Mr. and Mrs. Edgar Walton of Old Town were two of the people rescued.

“I had about given up hope when we saw the lights from the snowplow coming toward us,” Mr. Walton said. “It couldn’t have been more than 100 feet away, but it took at least a half-hour to push through the last snowdrift. I don’t know who they were, but they rescued several people, including my wife and me. At one time, I saw them coming out of the storm pulling an 80-year-old woman on a toboggan.”

The line of abandoned vehicles on snow covered roads, Taylor wrote, stretched endlessly, as far as the eye could see in both directions. They jutted out at grotesque angles, half-buried by the drifting snow and hopelessly stuck. More than 200 cars blocked the road between Hermon and Bangor.

On Route 9, Wallace Sawyer, vice president and treasurer of Cole Brothers Inc. of Bangor, used a 1954 vintage snowmobile to rescue Irma Labbe and her six children, ranging in age from 12 years to 11 months from their snowbound and foodless home in Dixmont. Labbe’s husband, Joseph, worked at Dow AFB and the storm had prevented him from going home, with food, to his family.

The snowdrifts on Route 9, NEWS reporter Ed Matheson wrote, were 15 feet high. Matheson and NEWS photographer Spike Webb had gone along for the rescue. They found Mrs. Labbe and her children warm, but hungry and only too happy to be taken into the snowmobile and transported to Bangor to be reunited with Mr. Labbe.

During the storm, police were pressed into service as taxis. They ferried nurses to work at Eastern Maine General Hospital.

Six expectant mothers made it to the hospital during the storm. One of them was Mrs. John Graham of Bellevue Avenue. When it was learned that Mrs. Graham’s baby was about to be born, a way had to be devised to get her to the hospital. Dr. Anders Netland, Dr. James Brod, Dr. Thomas Palmer and George Hayes of Brewer started for the Grahams’ home. The plan was to use a toboggan to transport Mrs. Graham. But she insisted on walking to the hospital, which was in the vicinity of her home. She arrived at the hospital shortly after midnight Sunday. Her daughter, Kathleen, was born three hours later on New Year’s Day.

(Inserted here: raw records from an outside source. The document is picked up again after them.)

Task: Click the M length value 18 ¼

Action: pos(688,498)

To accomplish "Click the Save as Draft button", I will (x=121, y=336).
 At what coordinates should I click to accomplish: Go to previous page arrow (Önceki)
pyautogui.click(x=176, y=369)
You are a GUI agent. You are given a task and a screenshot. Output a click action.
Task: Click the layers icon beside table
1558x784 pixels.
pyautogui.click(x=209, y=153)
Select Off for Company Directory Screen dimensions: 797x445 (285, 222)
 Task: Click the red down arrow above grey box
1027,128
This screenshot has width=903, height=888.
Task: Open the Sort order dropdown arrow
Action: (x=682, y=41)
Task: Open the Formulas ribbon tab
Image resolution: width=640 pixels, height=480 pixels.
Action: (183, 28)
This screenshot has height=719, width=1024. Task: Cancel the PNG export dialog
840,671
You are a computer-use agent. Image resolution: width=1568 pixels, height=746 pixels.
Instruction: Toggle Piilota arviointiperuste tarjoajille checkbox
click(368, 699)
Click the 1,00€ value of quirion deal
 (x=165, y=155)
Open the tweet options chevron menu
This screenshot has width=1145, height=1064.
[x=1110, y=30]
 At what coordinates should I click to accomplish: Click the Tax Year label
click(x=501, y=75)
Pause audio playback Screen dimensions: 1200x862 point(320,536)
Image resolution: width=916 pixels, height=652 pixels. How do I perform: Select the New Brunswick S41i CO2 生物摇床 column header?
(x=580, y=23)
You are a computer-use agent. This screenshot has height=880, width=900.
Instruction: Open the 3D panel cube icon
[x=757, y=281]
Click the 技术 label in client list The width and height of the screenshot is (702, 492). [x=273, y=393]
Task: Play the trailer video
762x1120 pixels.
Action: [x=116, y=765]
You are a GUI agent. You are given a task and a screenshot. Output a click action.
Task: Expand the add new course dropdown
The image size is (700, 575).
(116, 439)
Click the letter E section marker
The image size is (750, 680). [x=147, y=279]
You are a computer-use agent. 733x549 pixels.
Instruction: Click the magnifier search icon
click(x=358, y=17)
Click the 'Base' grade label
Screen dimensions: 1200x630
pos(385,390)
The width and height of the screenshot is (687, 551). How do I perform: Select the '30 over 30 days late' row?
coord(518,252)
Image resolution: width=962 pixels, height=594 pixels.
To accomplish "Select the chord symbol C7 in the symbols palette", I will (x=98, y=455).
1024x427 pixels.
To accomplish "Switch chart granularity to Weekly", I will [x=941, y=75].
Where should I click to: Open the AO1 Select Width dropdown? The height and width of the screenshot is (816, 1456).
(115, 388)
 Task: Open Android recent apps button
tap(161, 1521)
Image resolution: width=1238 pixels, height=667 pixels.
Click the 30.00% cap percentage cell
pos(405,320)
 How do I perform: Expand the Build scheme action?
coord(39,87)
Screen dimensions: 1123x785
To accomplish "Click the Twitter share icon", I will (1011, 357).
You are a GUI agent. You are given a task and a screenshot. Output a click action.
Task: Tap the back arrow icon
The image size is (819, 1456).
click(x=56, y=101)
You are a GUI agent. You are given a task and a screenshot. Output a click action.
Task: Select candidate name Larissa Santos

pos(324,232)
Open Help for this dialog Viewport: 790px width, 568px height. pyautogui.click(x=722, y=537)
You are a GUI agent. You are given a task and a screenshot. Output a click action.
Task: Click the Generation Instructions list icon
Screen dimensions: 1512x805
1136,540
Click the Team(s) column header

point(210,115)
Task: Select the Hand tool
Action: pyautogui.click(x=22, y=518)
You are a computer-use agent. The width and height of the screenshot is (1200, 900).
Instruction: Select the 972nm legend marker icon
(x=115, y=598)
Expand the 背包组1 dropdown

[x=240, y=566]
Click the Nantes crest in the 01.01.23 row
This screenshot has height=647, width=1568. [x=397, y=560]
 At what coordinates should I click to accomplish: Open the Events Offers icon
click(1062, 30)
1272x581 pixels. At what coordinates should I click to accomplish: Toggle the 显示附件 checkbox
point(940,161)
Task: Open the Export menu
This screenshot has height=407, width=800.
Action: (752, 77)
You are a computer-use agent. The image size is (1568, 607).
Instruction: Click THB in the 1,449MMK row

NEWS employees made it to work during the storm in whatever way they could. Photographer Danny Maher walked from Brewer. Carroll Hall, who lived on Mildred Avenue, made the trip on skis.

Old-time veterans of public works, fire departments and state highway crews called the storm the worst they had ever seen in the area. Yet, on Monday, crews had opened all the main roads through the city.

“It’s one of the worst type of storms to predict,” a U.S. Weather Bureau spokesman said after the storm. Weathermen had predicted snow flurries.